Sequence motifs associated with 6mA positions. We extracted 50 bp of sequence surrounding each 6mA position and used Homer (Heinz et al. 2010) to search for enriched motifs within these sequences. Four of the motifs identified by Homer are low-complexity sequences, including two GA-rich sequences (motifs 1, 2, 3, and 5). Three motifs are similar to those recognized by developmental transcription factors including the CBF family, Bicoid, and Caudal (motifs 4, 6, and 10), and three others are similar to motifs recognized by genes involved in RNA processing: U1 snRNP, Fmr1, Top2 (motifs 8, 9, and 13).

6mA is enriched at developmental genes

Our set of 6mA positions overlap a total of 2,624 genes (File S1). We performed a Gene Ontology (GO) enrichment analysis on this set of genes and found a total of 549 significantly enriched terms with FDR q-value <= 0.02 across the three GO categories (COMPONENT: 57, FUNCTION: 71, PROCESS: 421)(Table S3). The enriched terms are heavily biased toward categories involved in development, regulation of gene expression, and neuron-specific functions (Table 1), in agreement with the previously identified roles for this modification in Drosophila (Zhang et al. 2015; Yao et al. 2018).

Table 1. GO term enrichment for genes containing the 6mA modification.

GO term ID* Description FDR q-value
PROCESS
GO:0032502 developmental process 5.49E-36
GO:0007411 axon guidance 1.25E-22
GO:0050793 regulation of developmental process 2.35E-20
GO:0009886 post-embryonic animal morphogenesis 3.63E-19
GO:0010646 regulation of cell communication 5.03E-16
GO:0023051 regulation of signaling 4.82E-16
GO:0022414 reproductive process 1.39E-07
GO:0010468 regulation of gene expression 2.17E-06
FUNCTION
GO:0005261 cation channel activity 3.07E-06
GO:0003700 DNA-binding transcription factor activity 5.50E-06
GO:0004672 protein kinase activity 1.63E-04
GO:0003779 actin binding 1.54E-04
GO:0140110 transcription regulator activity 2.40E-04
GO:0038023 signaling receptor activity 8.22E-04
COMPONENT
GO:0005886 plasma membrane 9.23E-21
GO:0030054 cell junction 7.72E-12
GO:0097458 neuron part 5.91E-09
GO:1902495 transmembrane transporter complex 1.40E-08
GO:0045202 synapse 1.40E-06
Open in a new tab
*

Selected GO terms are shown here. See Table S3 for full list of all 549 enriched terms.

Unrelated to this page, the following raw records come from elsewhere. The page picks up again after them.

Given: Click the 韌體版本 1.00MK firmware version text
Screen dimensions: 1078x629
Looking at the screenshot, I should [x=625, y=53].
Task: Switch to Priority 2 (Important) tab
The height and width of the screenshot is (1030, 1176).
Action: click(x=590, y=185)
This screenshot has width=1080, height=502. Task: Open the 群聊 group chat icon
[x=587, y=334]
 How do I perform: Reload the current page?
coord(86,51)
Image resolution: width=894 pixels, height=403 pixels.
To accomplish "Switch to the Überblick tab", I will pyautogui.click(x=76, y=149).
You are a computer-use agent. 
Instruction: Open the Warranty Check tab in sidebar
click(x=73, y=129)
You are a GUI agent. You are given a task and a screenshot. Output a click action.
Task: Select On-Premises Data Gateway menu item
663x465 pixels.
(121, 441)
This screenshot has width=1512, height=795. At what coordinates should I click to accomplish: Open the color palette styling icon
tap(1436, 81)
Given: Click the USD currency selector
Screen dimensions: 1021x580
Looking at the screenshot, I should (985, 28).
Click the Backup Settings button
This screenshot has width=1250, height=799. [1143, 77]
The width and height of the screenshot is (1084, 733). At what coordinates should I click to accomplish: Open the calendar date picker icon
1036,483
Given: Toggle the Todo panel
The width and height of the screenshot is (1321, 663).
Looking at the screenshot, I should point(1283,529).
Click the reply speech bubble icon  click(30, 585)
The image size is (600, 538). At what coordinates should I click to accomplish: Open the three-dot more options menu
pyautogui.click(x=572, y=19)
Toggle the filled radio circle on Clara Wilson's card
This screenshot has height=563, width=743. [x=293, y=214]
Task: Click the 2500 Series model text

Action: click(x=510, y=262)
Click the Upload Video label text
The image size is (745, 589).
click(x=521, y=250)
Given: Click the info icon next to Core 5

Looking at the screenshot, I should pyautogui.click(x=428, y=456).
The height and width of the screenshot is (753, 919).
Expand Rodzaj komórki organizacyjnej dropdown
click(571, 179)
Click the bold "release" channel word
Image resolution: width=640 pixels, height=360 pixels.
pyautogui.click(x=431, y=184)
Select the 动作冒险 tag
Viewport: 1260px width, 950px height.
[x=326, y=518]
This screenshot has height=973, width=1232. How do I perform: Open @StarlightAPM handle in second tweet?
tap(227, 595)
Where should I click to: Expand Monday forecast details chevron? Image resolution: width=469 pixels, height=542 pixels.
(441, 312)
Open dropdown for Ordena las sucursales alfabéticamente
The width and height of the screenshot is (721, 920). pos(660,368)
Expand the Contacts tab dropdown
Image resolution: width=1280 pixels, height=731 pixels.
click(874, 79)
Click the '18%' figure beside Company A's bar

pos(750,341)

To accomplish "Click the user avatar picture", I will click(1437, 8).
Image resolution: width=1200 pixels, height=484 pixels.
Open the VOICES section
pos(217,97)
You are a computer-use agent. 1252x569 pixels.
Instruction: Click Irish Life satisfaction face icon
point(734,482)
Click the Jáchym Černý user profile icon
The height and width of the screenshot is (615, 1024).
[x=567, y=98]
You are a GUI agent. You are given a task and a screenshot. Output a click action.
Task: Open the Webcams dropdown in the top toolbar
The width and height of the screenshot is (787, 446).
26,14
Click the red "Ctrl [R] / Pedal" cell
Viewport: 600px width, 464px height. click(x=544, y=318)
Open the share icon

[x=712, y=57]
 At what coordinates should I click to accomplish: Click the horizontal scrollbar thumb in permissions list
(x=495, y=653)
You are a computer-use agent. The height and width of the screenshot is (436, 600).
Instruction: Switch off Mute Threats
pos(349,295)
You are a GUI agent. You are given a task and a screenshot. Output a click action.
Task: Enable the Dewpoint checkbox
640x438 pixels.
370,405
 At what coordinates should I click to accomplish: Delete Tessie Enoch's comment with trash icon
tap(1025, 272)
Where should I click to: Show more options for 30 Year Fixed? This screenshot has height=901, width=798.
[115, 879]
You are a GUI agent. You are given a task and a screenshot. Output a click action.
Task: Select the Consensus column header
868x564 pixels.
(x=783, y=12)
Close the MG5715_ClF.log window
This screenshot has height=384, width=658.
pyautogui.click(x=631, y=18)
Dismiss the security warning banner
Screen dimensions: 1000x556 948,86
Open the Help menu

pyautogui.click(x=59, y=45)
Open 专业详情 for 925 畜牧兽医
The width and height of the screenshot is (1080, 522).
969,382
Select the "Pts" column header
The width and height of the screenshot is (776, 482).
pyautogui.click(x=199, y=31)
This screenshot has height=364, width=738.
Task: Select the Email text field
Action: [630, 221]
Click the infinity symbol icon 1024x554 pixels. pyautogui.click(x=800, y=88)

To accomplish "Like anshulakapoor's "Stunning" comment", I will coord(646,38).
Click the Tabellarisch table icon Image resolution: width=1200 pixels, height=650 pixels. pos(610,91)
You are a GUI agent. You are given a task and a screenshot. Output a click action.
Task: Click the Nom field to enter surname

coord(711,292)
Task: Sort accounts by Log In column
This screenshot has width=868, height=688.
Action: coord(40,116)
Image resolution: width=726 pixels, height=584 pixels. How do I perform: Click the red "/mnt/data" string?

6mA-containing genes show high tissue-specificity in a variety of tissues

We used the FlyAtlas resource (Chintapalli et al. 2007) to examine the expression patterns of the 2,624 genes that overlap one or more 6mA positions. The FlyAtlas project used microarrays to measure gene expression in a variety of D. melanogaster tissues as well as in the whole fly. Part of the project involved the calculation of enrichment scores that measure the tissue specificity of each gene by comparing its expression level in a given tissue to its expression level in the whole fly (Chintapalli et al. 2007). Enrichment scores for 2,051 of the 2,624 genes were available from FlyAtlas and visualization of these scores shows that most genes are strongly expressed in a single tissue, with the exception of the brain and ganglia whose profiles overlap because these tissues are both part of the central nervous system (Figure 4A). Overall, we find that the 6mA-containing genes show significantly higher tissue specificity compared to the rest of the genes in the D. melanogaster genome (Wilcoxon test P < 2.2e-16)(Figure 4B). While many 6mA-containing genes are highly expressed in either the brain/ganglion or ovaries, both of which are tissues where 6mA-mediated gene regulation has previously been identified, we also find many genes whose expression is highly enriched in other tissues from both adult flies and larvae, including the testes, which suggests that 6mA may play a more general role in regulating the specificity of gene expression across many tissues and developmental stages, as well as between sexes.

Figure 4.

Figure 4

Open in a new tab

6mA positions are found in genes with high tissue specificity. The FlyAtlas project calculated enrichment scores (tissue vs. whole fly gene expression) for twelve different D. melanogaster tissues (Chintapalli et al. 2007). 2,051 of the 2,624 genes that overlap 6mA positions had enrichment scores, which are shown in the heatmap in Panel A, where each row represents a 6mA-containing gene and each column corresponds to one of the 12 tissues. Individual cells are colored according to enrichment score. Genes with the 6mA modification show significantly higher tissue enrichment scores compared to the D. melanogaster genes that do not contain any 6mA positions (Panel B; Wilcoxon Test P < 2.2e-16).

Discussion

We have used nanopore sequencing to identify 6mA methylation at single base-pair resolution across the Drosophila genome. These positions tend to be located upstream from transcription start sites and within introns, 3′ UTRs, and simple repeats and they are associated with genes whose functions are related to transcriptional regulation, development, and neuronal activity. These findings corroborate those from previous studies where ChIP-seq was used to identify 6mA in Drosophila brains and ovaries (Zhang et al. 2015; Yao et al. 2018), and provide additional support for the importance of this modification in the repression of developmental and neuronal genes. One difference between this study and previous studies of 6mA in Drosophila is that our 6mA positions were significantly depleted from transposable elements whereas 6mA positions in ovaries were enriched within TEs (Zhang et al. 2015), as were gain-of-6mA positions in the brain that became methylated in the DMAD mutant (Yao et al. 2018). This difference could be due to the fact that TE repression is reduced in somatic cells compared to the germline. For example, the gain-of-6mA at TEs in the brain of DMAD mutants suggests that, in wild-type flies, DMAD plays a role in actively removing 6mA from TEs in the brain (Yao et al. 2018). Other studies have shown that, in the embryo, TE insertions are strongly enriched for repressive histone modifications, but this enrichment weakens throughout development into adulthood (Lee 2015; Lee and Karpen 2017). Because our data are from whole, adult flies, we may not be able to identify the 6mA positions whose presence within TEs is restricted to the germline.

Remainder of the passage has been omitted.